Слушай, Наташа, сказала я себе нравоучительно, чем кончаются азартные игры. А ты свои затеваешь.

— А потом вдруг он за ум взялся, — продолжала моя словоохотливая старушка, и мне стало легче, что не все может быть так плохо, как я предполагаю, — почему с ним сия метаморфоза приключилась, никто понять не мог, да победил он своих демонов, бросил игорные занятия, делами занялся пуще прежнего. Да надумал собрать коллекцию наподобие Третьякова, тогда его галерея только стала общественной. Вот и пришло дедушке в голову, что и он должен след свой в истории Отечества оставить, чтобы имя его прославилось и не забылось вовеки. А так как человеком он был не шибко образованным и в искусстве понимал слабо, но практичен был весьма (кроме тех случаев, что касались игры, безусловно) и в каждом деле основательность любил и порядок, то отправился в Третьяковку: изучить собрание.

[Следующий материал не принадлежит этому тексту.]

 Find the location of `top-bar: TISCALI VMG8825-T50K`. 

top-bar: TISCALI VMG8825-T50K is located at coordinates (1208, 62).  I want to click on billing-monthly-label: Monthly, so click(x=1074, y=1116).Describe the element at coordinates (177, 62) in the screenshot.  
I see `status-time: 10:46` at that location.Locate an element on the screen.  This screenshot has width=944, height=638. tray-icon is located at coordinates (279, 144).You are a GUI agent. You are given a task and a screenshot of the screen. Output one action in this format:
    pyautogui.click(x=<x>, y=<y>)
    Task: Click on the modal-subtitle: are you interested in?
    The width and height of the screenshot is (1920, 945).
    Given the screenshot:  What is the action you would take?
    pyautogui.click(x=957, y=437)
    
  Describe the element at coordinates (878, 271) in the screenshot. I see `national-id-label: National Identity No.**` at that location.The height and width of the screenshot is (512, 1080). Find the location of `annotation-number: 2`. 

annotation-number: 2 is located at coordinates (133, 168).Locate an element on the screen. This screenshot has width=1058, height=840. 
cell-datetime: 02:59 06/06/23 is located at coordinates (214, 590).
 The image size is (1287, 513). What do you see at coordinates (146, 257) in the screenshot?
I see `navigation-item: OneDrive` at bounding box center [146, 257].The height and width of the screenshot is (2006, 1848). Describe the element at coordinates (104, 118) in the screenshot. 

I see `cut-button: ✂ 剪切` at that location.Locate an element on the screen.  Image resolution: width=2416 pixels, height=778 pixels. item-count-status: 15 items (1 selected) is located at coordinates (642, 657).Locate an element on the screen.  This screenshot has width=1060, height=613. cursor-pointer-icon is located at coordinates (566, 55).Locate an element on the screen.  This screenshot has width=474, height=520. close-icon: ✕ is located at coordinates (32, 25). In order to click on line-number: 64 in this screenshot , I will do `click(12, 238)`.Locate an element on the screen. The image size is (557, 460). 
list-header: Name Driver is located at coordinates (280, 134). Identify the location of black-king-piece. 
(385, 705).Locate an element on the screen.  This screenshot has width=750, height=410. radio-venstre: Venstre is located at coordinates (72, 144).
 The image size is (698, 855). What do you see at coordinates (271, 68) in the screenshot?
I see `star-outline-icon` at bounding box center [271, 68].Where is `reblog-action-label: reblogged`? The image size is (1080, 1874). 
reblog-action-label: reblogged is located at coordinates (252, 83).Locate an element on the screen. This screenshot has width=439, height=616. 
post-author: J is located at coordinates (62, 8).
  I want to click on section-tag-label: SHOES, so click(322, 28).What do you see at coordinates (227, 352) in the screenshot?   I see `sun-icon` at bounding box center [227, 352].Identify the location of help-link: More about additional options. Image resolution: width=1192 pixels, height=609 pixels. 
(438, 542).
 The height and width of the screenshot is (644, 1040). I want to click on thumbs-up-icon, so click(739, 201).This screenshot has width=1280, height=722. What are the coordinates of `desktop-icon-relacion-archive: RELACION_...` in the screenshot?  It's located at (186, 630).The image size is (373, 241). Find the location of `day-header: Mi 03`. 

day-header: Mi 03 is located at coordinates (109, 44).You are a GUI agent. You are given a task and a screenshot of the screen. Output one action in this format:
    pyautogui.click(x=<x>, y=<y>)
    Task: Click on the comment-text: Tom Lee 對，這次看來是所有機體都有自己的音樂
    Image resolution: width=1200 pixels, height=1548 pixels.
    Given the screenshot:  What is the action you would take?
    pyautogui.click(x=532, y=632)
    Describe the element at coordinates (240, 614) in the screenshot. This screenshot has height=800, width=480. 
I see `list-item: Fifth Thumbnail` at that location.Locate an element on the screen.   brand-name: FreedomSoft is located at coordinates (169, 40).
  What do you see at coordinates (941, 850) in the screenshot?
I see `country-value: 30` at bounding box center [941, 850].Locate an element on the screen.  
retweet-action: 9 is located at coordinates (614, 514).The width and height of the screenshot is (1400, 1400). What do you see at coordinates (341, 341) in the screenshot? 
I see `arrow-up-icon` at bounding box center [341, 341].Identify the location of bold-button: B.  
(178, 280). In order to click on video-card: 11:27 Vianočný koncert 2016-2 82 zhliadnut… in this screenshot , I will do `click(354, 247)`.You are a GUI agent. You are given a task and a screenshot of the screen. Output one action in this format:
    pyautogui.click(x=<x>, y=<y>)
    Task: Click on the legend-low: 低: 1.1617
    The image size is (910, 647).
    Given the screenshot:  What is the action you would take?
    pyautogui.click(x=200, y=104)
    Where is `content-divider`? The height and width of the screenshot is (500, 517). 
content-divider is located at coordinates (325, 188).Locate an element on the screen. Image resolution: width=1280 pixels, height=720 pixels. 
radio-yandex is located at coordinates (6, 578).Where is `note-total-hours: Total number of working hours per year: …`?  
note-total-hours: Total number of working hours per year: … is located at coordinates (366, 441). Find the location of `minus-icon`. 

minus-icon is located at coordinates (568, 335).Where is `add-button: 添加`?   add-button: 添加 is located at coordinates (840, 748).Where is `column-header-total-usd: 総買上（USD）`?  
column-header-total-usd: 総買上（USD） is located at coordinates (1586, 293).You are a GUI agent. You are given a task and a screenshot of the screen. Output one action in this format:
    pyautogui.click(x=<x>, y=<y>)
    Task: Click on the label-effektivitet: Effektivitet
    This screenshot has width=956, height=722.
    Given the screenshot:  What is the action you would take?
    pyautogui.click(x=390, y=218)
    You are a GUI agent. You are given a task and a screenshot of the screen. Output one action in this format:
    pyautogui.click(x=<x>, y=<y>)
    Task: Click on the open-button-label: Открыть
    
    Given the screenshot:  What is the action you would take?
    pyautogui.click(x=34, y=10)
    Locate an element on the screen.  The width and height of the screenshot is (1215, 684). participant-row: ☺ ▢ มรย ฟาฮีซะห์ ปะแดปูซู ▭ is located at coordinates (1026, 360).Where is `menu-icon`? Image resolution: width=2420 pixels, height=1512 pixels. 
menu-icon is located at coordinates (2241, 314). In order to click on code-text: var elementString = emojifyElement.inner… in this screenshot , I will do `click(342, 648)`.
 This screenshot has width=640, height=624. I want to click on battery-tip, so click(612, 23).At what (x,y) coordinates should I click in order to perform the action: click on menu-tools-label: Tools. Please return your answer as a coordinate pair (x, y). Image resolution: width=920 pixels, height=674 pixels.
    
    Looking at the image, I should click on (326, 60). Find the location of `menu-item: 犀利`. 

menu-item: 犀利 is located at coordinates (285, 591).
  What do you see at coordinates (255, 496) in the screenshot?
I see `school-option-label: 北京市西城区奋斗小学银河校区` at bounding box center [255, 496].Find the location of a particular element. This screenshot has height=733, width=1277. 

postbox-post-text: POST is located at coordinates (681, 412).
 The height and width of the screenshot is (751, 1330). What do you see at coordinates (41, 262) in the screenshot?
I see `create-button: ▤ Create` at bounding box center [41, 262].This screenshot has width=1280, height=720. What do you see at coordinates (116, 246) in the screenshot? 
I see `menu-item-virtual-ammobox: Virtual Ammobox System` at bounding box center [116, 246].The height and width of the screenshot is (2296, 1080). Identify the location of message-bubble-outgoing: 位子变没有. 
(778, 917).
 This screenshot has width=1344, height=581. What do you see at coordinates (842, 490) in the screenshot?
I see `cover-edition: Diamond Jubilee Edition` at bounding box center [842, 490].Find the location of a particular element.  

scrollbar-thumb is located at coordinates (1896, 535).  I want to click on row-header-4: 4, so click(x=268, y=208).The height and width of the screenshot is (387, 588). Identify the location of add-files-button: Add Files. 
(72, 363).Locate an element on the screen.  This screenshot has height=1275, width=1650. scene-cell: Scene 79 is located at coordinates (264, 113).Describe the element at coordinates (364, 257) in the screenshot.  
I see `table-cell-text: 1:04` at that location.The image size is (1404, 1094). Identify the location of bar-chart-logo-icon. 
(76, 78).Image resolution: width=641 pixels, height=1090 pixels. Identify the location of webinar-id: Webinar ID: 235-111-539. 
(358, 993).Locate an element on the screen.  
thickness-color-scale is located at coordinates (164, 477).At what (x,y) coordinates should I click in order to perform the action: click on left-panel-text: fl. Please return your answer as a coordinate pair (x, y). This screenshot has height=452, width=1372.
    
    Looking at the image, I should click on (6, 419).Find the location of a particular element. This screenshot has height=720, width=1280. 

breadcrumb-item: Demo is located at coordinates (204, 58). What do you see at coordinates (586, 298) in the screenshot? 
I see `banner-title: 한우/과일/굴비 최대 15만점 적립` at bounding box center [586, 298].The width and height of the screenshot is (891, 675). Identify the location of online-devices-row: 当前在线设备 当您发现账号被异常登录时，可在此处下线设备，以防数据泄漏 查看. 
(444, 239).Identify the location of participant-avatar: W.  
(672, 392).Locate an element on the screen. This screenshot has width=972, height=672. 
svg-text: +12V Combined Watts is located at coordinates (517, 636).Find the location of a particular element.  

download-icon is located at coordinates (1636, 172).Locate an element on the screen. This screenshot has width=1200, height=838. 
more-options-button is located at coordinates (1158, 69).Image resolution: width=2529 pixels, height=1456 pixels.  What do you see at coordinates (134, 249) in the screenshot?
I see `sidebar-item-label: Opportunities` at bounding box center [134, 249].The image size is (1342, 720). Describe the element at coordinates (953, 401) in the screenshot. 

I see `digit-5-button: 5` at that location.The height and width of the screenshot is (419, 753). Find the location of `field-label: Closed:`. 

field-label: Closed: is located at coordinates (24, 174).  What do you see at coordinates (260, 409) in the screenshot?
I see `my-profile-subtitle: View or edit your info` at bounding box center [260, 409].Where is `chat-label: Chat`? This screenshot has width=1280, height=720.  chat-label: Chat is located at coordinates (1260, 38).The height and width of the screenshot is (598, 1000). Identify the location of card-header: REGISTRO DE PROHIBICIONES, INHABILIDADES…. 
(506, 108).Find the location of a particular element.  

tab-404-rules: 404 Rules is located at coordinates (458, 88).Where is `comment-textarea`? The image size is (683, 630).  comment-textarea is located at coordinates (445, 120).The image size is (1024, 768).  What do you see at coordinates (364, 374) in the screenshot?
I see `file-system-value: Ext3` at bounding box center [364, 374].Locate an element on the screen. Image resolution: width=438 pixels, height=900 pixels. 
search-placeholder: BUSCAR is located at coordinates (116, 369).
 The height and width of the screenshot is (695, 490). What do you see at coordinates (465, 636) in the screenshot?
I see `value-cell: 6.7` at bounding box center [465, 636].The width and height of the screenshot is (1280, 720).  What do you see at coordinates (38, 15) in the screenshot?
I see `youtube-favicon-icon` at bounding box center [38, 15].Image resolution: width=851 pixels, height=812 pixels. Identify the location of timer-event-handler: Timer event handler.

Всякие портреты и жанровые сценки он отбросил сразу по причине их бесполезности: «На кой черт мне какие-то чужие тетки в доме, хоть княжна она, хоть графиня? Будут у меня в столовой висеть, глаза мозолить. Видеть их не видел и знать не хочу. И эти свадьбы, похороны, прощания на вокзале мне тоже ни к чему, со своими бы делами разобраться». И остановил выбор на пейзажах и натюрмортах. Тут все понятно: вот сосны, вот березы, вот тебе цветочки в вазе разные да снедь. Наша коллекция началась с малых голландцев и русских пейзажистов. Папенька мой вернулся из Франции, привезя три картины. Содержание он получал приличное и мог себе это позволить. Так что начал-то он свою коллекцию как будто и независимо от отца. Но утверждать не берусь, они переписывались, так что не исключено, что дед и писал о своих меценатских замашках и наказал привезти что-нибудь из-за границы. Одна картина была «Итальянский бульвар» Камиля Писсарро, вторая — «Руанский собор» Клода Моне, третья — «Бульвар Сен-Мишель» Ренуара. Дед мой пожал плечами: «Больно чудно. Наши-то противу них поискусней будут». Потом папенька, невзирая на полученную профессию, стал в художественной среде вращаться, увлекся мирискусниками, и в нашем доме появились картины Бенуа, Бакста, Петрова-Водкина, Лентулова. Адвокатом он был неплохим, словом владел мастерски.

Так вот откуда ваша неуемная разговорчивость.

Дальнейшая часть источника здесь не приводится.